> [Directions]: The records appear below. Set down exactly each line from the one that contains "Click the バケットを作成 button" through the last, both included.

Dataset entries
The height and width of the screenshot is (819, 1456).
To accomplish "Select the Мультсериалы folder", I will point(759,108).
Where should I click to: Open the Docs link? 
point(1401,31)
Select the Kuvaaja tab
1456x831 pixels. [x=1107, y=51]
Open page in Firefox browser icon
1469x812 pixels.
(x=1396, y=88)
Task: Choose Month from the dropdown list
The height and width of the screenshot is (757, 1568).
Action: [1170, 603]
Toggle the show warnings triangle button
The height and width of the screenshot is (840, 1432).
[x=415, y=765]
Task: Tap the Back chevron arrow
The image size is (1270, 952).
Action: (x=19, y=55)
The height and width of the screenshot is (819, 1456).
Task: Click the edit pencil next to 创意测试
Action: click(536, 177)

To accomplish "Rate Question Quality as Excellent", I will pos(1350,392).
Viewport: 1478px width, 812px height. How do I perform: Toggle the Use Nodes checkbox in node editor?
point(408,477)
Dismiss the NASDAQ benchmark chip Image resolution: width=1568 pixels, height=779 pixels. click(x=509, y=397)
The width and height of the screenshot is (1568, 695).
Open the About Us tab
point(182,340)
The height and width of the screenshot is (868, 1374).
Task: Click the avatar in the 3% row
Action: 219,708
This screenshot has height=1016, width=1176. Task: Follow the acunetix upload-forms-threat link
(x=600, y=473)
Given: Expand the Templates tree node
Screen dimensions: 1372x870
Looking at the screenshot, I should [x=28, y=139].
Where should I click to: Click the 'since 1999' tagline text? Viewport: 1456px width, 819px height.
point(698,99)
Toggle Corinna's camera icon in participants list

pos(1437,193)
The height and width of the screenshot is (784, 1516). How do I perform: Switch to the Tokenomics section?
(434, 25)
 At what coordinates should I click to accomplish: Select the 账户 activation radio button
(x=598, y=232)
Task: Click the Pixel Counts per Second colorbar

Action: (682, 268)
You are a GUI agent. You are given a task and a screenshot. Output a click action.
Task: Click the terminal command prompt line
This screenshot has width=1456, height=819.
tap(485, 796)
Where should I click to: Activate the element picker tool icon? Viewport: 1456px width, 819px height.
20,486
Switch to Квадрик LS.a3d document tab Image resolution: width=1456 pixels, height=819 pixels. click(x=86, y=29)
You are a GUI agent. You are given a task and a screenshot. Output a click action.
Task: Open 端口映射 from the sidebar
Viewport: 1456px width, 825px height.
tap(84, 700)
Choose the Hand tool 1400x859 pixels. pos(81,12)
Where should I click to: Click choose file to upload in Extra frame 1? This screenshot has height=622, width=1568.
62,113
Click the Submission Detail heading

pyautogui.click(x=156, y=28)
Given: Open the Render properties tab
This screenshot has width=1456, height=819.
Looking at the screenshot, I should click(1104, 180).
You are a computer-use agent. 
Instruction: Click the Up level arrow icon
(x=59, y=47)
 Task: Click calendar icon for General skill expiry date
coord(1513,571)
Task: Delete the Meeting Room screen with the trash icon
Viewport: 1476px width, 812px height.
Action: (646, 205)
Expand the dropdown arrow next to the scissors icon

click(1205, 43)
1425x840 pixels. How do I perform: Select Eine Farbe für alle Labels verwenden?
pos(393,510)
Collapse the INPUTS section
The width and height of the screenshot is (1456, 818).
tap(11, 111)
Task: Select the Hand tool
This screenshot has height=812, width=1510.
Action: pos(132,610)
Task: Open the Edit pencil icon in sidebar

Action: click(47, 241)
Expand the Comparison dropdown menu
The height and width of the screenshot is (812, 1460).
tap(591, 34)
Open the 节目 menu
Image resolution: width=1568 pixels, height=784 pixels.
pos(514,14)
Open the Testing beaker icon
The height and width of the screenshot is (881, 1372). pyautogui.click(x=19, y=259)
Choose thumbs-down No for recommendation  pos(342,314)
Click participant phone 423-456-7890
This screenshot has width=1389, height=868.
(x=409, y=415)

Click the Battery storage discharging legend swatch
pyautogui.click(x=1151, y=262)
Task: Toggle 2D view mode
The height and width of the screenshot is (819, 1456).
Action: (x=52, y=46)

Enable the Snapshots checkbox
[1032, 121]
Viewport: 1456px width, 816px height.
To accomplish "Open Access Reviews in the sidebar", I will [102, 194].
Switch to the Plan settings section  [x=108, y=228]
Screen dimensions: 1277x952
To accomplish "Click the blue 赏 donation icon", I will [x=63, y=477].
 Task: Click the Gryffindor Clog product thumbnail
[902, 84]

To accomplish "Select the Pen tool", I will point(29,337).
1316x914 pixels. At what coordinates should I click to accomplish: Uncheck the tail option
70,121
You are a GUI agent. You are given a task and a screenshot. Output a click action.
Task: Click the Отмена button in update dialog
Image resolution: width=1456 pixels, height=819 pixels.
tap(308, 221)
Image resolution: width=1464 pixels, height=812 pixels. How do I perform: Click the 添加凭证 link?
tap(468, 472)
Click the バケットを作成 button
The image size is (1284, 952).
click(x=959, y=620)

> [Exercise output]:
Click the バケットを作成 button
The image size is (1284, 952).
click(x=959, y=620)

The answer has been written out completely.